OSC-Platform-031: Secret management for proprietary data ingestion #81

caldeirav · 2021-10-07T06:23:27Z

We have two issues currently with secret management for AWS S3 buckets:

The first one is for ingestion purpose, we have some public sources which we can all make accessible through one set of secrets on redhat-osc-physical-landing-647521352890. But there are other data sources (LSEG, Urgentem, etc...) where we don't want just any pipeline that does ingestion to have access to the data (i.e we should have one set of secrets per data source, as they will be ingested in independent pipelines that sit in different github repos).
The second issue is managing secrets, sending secrets for people to update in their credentials.env is not great - ideally we need a secret store where the require secret can be retrieved at pipeline runtime based on credentials of the pipeline user (or process user, when we automate it in prod).

We want to go preferably towards a secret management solution that works with a secretless broker to make the process seamless for developers, example with Conjur secret store:
https://github.com/cyberark/secretless-broker

eoriorda · 2022-05-09T14:37:12Z

See can this be part of Operate first

HeatherAck · 2022-10-31T18:46:49Z

ODH team to provide guidance on secret mgmt (Landon Smith) - not just notebooks;Heather to ask on ODH support channel in slack. This issue to be broken up. Key mgmt requires overall architecture and planning. Need for discussion/meeting - @HeatherAck to set up.

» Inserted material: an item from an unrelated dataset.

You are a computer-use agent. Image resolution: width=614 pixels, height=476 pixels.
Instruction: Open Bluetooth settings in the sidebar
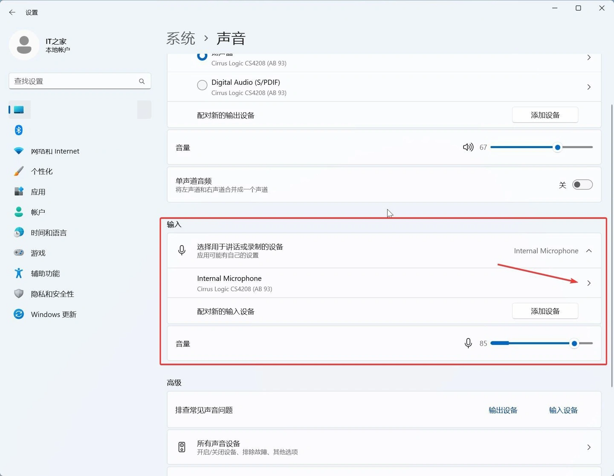19,130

HeatherAck · 2022-11-14T18:36:55Z

@HeatherAck to schedule week of 14-Nov

HeatherAck · 2022-11-17T00:18:47Z

meeting planned for 8-Dec; will mark as blocked until that date

HeatherAck · 2022-12-16T00:49:35Z

Prefer to use airflow as scheduler - handle more complex data pipelines -
(1) @redmikhail need to see if we can inject secrets into airflow pipeline
(2) need to verify hash corp vault will work with airflow (if not will need to pick different key store - (https://github.com/cyberark/secretless-broker). need to define full set of components and integration between them. also determine impacts to users in moving away from operate first key store

Other factors to consider: open metadata and airflow are tightly coupled. Consider externalizing airflow to enable other functionality. See also #243

HeatherAck · 2022-12-16T01:05:37Z

(3) Need to know use cases where the keys will be used.

@caldeirav to provide use case for data pipeline.
@ryanaslett and @MightyNerdEric to identify other operational use cases where keys are needed [kubeflow (e.g. ML data extraction), argocd]

(4) Need to establish different rules/restrictions for CL2 to ensure sandbox development and testing is not slowed down ; CL3 will be stable cluster

(5) Document the policy and use thereof

HeatherAck · 2022-12-19T18:17:28Z

@redmikhail still investigating (1) above

re: (3) above - customize plugin; certificates (need to be updated - expiring on 1-Jan, issue with cert mgr need to fix bug - manual updates required every 3 mos - see operate-first/apps#1998);

need to list/document automated pipelines/processes @MightyNerdEric to look at what's already in vault, @redmikhail will look at kubeflow
plan to start with AWS keys (s3 buckets, Airflow, Inception, Open Metadata, any deployed application)
plus seek developer feedback (jupyter notebooks)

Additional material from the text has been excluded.